**Your assignment:**
Transcribe the records in full, keeping every character as it is.

Start of The data

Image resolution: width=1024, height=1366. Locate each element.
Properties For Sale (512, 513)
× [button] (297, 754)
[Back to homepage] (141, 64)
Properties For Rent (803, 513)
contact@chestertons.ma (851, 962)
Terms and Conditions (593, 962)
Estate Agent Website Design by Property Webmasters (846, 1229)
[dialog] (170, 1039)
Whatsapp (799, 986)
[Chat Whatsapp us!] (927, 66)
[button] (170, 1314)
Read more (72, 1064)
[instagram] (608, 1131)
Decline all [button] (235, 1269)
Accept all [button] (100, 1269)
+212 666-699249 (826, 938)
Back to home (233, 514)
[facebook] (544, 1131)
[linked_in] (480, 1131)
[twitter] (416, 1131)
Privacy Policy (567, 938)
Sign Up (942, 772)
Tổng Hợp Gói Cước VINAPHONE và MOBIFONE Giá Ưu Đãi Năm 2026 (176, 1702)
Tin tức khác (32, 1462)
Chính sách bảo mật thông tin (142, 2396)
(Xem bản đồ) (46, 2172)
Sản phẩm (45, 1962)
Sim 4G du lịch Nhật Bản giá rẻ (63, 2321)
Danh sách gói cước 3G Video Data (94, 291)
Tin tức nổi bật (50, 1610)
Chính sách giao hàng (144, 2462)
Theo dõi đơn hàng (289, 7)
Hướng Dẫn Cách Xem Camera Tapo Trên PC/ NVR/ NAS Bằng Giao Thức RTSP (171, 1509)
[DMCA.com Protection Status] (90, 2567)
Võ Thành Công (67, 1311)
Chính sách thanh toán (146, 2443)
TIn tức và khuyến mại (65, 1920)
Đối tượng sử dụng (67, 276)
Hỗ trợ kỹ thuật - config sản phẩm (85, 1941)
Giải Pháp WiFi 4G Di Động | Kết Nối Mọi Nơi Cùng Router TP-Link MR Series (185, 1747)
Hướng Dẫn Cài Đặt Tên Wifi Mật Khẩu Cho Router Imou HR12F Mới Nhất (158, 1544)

End of The data

**Solution to this exercise:**
Image resolution: width=1024, height=1366. Locate each element.
Properties For Sale (512, 513)
× [button] (297, 754)
[Back to homepage] (141, 64)
Properties For Rent (803, 513)
contact@chestertons.ma (851, 962)
Terms and Conditions (593, 962)
Estate Agent Website Design by Property Webmasters (846, 1229)
[dialog] (170, 1039)
Whatsapp (799, 986)
[Chat Whatsapp us!] (927, 66)
[button] (170, 1314)
Read more (72, 1064)
[instagram] (608, 1131)
Decline all [button] (235, 1269)
Accept all [button] (100, 1269)
+212 666-699249 (826, 938)
Back to home (233, 514)
[facebook] (544, 1131)
[linked_in] (480, 1131)
[twitter] (416, 1131)
Privacy Policy (567, 938)
Sign Up (942, 772)
Tổng Hợp Gói Cước VINAPHONE và MOBIFONE Giá Ưu Đãi Năm 2026 (176, 1702)
Tin tức khác (32, 1462)
Chính sách bảo mật thông tin (142, 2396)
(Xem bản đồ) (46, 2172)
Sản phẩm (45, 1962)
Sim 4G du lịch Nhật Bản giá rẻ (63, 2321)
Danh sách gói cước 3G Video Data (94, 291)
Tin tức nổi bật (50, 1610)
Chính sách giao hàng (144, 2462)
Theo dõi đơn hàng (289, 7)
Hướng Dẫn Cách Xem Camera Tapo Trên PC/ NVR/ NAS Bằng Giao Thức RTSP (171, 1509)
[DMCA.com Protection Status] (90, 2567)
Võ Thành Công (67, 1311)
Chính sách thanh toán (146, 2443)
TIn tức và khuyến mại (65, 1920)
Đối tượng sử dụng (67, 276)
Hỗ trợ kỹ thuật - config sản phẩm (85, 1941)
Giải Pháp WiFi 4G Di Động | Kết Nối Mọi Nơi Cùng Router TP-Link MR Series (185, 1747)
Hướng Dẫn Cài Đặt Tên Wifi Mật Khẩu Cho Router Imou HR12F Mới Nhất (158, 1544)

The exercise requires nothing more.